# Instructions for the task
From the first line to the last, give the listing again exactly.

# Supplied records
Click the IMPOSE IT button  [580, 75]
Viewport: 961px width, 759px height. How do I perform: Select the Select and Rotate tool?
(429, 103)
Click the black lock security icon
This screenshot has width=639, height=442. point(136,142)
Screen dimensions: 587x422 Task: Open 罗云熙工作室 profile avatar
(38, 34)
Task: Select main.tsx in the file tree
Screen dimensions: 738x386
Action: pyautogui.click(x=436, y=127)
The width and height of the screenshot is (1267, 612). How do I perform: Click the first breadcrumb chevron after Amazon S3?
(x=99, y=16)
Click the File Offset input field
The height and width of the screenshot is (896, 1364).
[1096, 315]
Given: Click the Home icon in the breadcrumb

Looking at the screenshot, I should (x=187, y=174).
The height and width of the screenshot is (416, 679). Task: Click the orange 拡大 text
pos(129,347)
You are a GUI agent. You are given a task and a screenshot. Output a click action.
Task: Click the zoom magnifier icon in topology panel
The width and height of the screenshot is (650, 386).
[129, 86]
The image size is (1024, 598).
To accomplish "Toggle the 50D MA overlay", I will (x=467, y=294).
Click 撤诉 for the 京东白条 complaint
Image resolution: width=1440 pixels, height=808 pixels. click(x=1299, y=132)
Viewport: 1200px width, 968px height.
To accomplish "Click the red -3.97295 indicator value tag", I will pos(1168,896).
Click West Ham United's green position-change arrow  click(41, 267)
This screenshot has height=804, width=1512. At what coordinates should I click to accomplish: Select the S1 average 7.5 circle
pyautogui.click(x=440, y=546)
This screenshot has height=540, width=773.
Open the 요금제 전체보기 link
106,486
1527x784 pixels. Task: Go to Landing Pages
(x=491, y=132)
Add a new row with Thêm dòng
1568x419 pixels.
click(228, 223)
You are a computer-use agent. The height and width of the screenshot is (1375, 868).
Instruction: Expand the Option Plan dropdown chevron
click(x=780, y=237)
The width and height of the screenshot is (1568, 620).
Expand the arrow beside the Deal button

# Answer for this exercise
Click the IMPOSE IT button  [580, 75]
Viewport: 961px width, 759px height. How do I perform: Select the Select and Rotate tool?
(429, 103)
Click the black lock security icon
This screenshot has width=639, height=442. point(136,142)
Screen dimensions: 587x422 Task: Open 罗云熙工作室 profile avatar
(38, 34)
Task: Select main.tsx in the file tree
Screen dimensions: 738x386
Action: pyautogui.click(x=436, y=127)
The width and height of the screenshot is (1267, 612). How do I perform: Click the first breadcrumb chevron after Amazon S3?
(x=99, y=16)
Click the File Offset input field
The height and width of the screenshot is (896, 1364).
[1096, 315]
Given: Click the Home icon in the breadcrumb

Looking at the screenshot, I should (x=187, y=174).
The height and width of the screenshot is (416, 679). Task: Click the orange 拡大 text
pos(129,347)
You are a GUI agent. You are given a task and a screenshot. Output a click action.
Task: Click the zoom magnifier icon in topology panel
The width and height of the screenshot is (650, 386).
[129, 86]
The image size is (1024, 598).
To accomplish "Toggle the 50D MA overlay", I will (x=467, y=294).
Click 撤诉 for the 京东白条 complaint
Image resolution: width=1440 pixels, height=808 pixels. click(x=1299, y=132)
Viewport: 1200px width, 968px height.
To accomplish "Click the red -3.97295 indicator value tag", I will pos(1168,896).
Click West Ham United's green position-change arrow  click(41, 267)
This screenshot has height=804, width=1512. At what coordinates should I click to accomplish: Select the S1 average 7.5 circle
pyautogui.click(x=440, y=546)
This screenshot has height=540, width=773.
Open the 요금제 전체보기 link
106,486
1527x784 pixels. Task: Go to Landing Pages
(x=491, y=132)
Add a new row with Thêm dòng
1568x419 pixels.
click(228, 223)
You are a computer-use agent. The height and width of the screenshot is (1375, 868).
Instruction: Expand the Option Plan dropdown chevron
click(x=780, y=237)
The width and height of the screenshot is (1568, 620).
Expand the arrow beside the Deal button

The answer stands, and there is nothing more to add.